Em razões, sustenta-se, em síntese, que, quanto ao delito de calúnia, o paciente não teria conhecimento de que os fatos imputados à suposta vítima – Delegada de Polícia – seriam falsos.

Quanto ao crime de difamação, o impetrante refere que as expressões utilizadas pelo paciente, transcritas na denúncia, não teriam atribuído qualquer fato determinado à Delegada de Polícia, razão pela qual a conduta do acusado não poderia se adequar ao tipo penal referido.

Pugna-se, assim, pelo trancamento da ação penal.

Merece prosperar a irresignação.

Os autos dão conta de que o paciente, em 28/08/1997, na condição de radialista do programa Grande Jornal Falado da Manhã, na Rádio Cultura de Araraquara, teria feito afirmações no sentido de que a Delegada de Polícia ELEUSE MARIA GASPAR MARTINS, ao ser procurada pela família de uma criança que, em tese, estaria sendo mantida em cárcere privado, não teria tomado qualquer providência para a elaboração do boletim de ocorrência, encaminhando os familiares para o Conselho Tutelar de Menores.

Consta da exordial acusatória que, no mesmo programa de rádio, o paciente teria afirmado que “mulher tem que provar capacidade para ser delegada de polícia”; “… prá que a polícia civil? Acaba com ela que nós vamo fazê uma economia disgramada”; “Eu não sei se mulher tem talento para ser delegada. Mulher tem ta, pelo menos não está provando”: que a vítima “tem mania de sempre empurrar com a barriga”; e, “… agora, pra mim isso chama-se priguiça, não quero trabalha” (fls. 144/145).

Assim, o i. representante do Ministério Público imputou ao paciente os delitos de calúnia e difamação, tipificados nos artigos 20 e 21, respectivamente, da Lei nº 5.250/67 (Lei de Imprensa).

No entanto, tenho que as condutas praticadas pelo paciente são atípicas, ensejando o trancamento da ação penal contra ele instaurada.

Inicialmente, quanto ao delito de calúnia, o cerne da questão orienta-se no sentido de o paciente ter noticiado que a Delegada de Polícia não teriam elaborado boletim de ocorrência para apuração do crime de cárcere privado, sendo que tal afirmação seria falsa, eis que a indicada vítima teria tomado as devidas providências para a apuração do delito.

Segundo destaca José Geraldo da Silva, em sua obra “Leis Penais Especiais Anotadas”, no crime de calúnia previsto no artigo 20 da Lei 5.250?67, “o elemento subjetivo do tipo é o dolo, que consiste na vontade livre e consciente de atribuir falsamente a alguém fato definido como crime, com a intenção de ofender a sua honra(1)

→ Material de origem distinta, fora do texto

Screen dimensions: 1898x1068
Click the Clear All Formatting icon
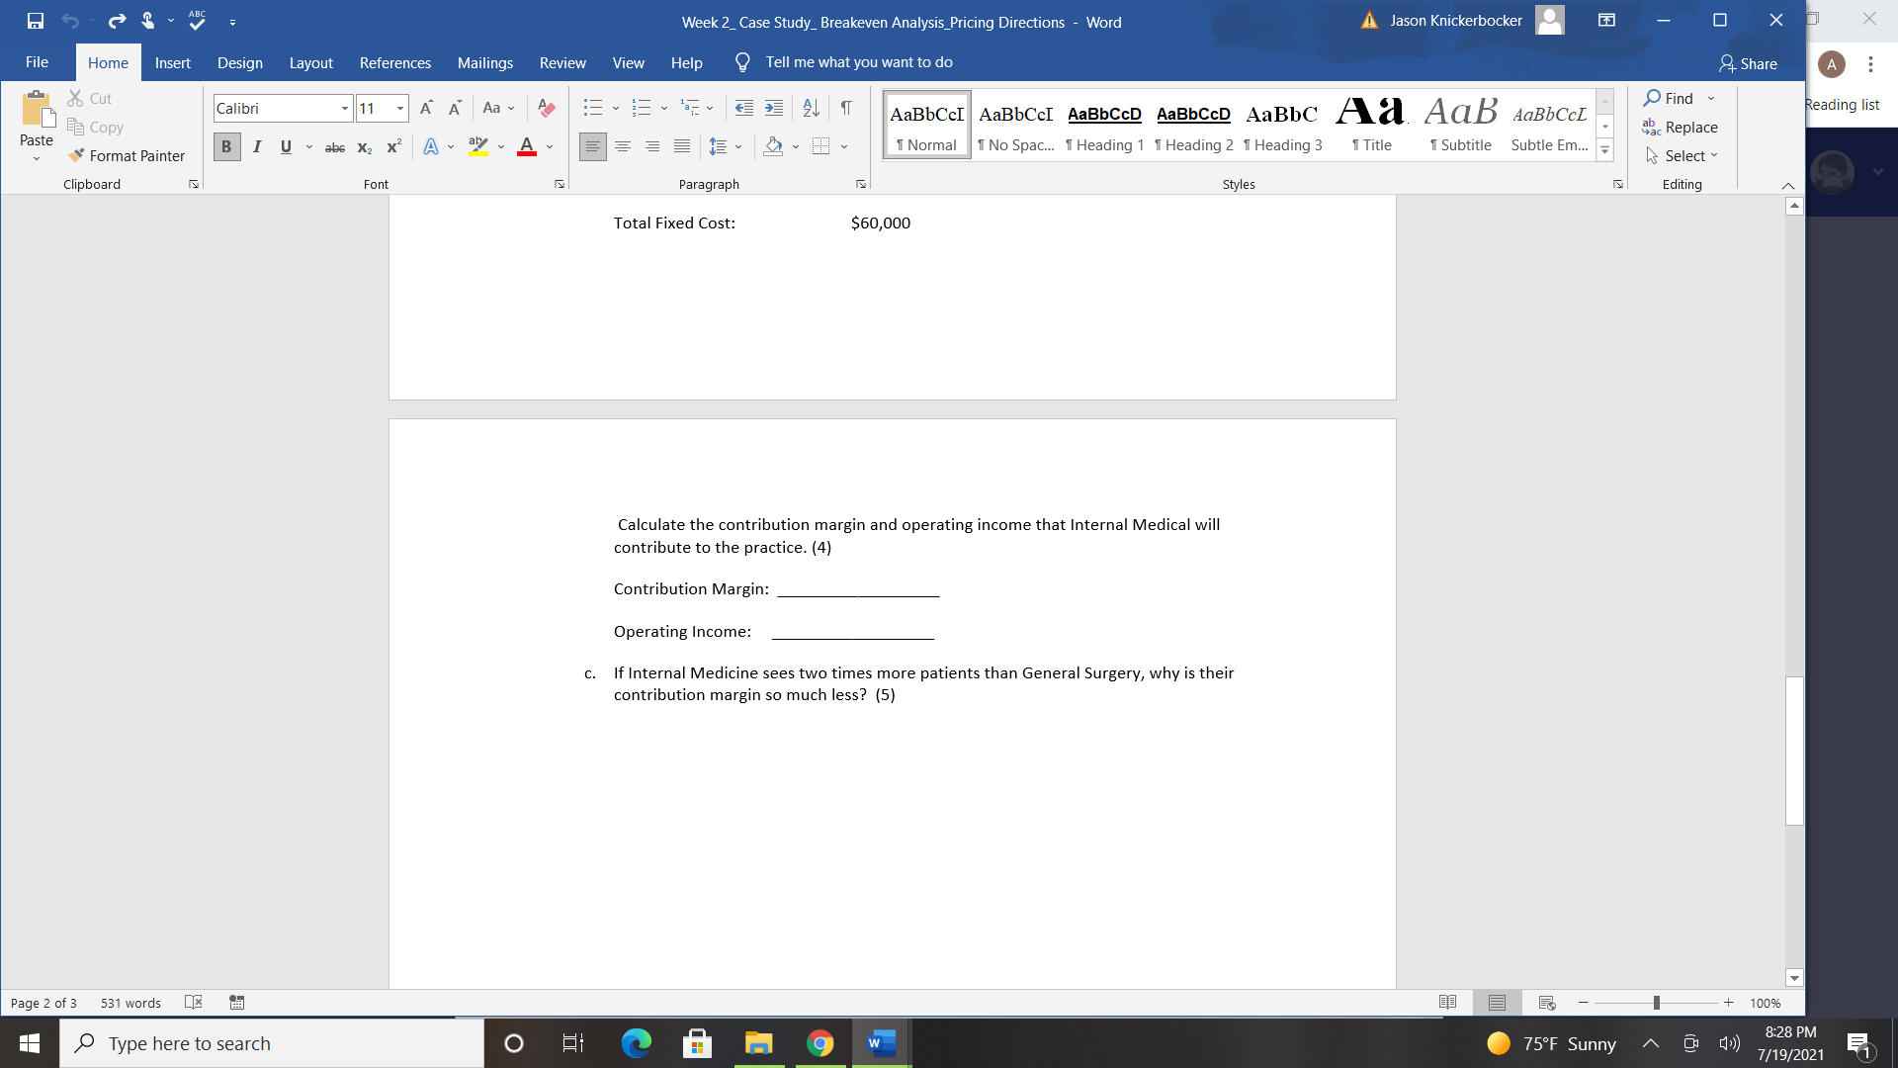coord(546,108)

Como bem ressaltado pela Subprocuradoria-Geral da República, consta dos autos que o paciente apenas repassou a notícia de que a Delegada teria se recusado a lavrar boletim de ocorrência, informação esta que foi obtida pela repórter que esteve no local dos fatos.

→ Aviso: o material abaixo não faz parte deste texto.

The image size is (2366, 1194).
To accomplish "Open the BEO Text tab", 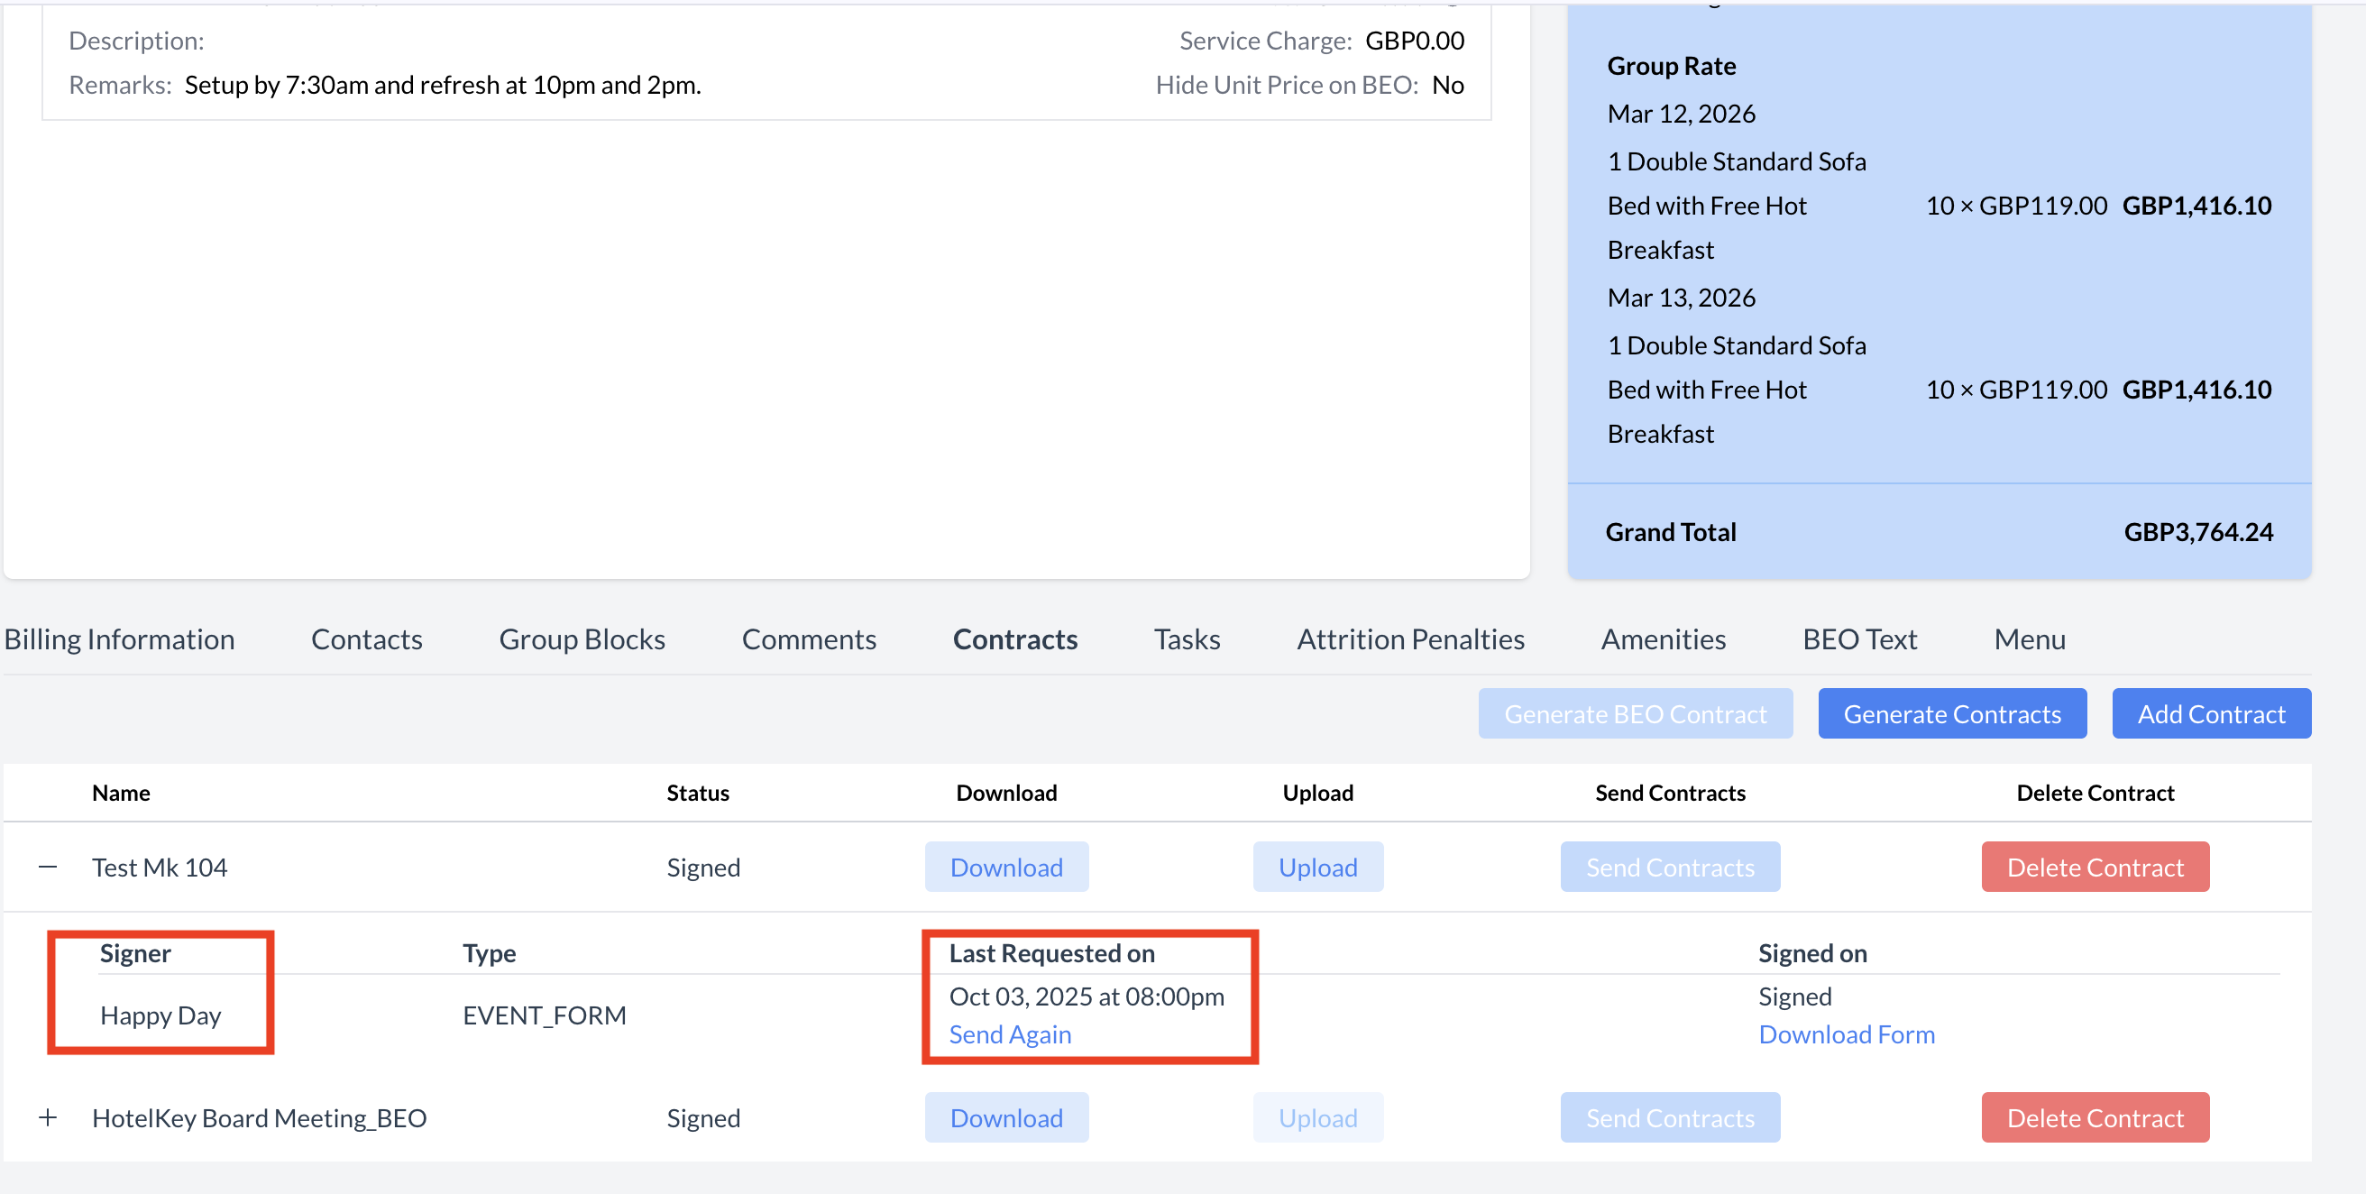I will 1859,638.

Vê-se que o acusado não tinha condições de avaliar a veracidade da noticia veiculada, isto é, se a Delegado de Polícia procedeu, efetivamente, à elaboração do boletim de ocorrência quanto ao delito de cárcere privado na ocasião referida pela repórter ou não.

Ademais, apesar da exordial acusatória afirmar que a Delegada teria tomado as providências pertinentes no mesmo dia em que procurada pela família da criança e, somente depois disto, encaminhado os familiares ao Conselho Tutelar de Menores, o próprio Magistrado prolator da sentença condenatória afirma não ter certeza quanto à data em que foi feito o boletim de ocorrência, conforme se depreende do seguinte trecho:

Tudo indica que o boletim de ocorrência n. 630/97 (fls. 06), com data de 27 de agosto de 1997, foi de fato elaborado depois desta data, porque os de n. 627.628 e 629 datam de 28 de agosto (fls. 221/223)” (fl. 179).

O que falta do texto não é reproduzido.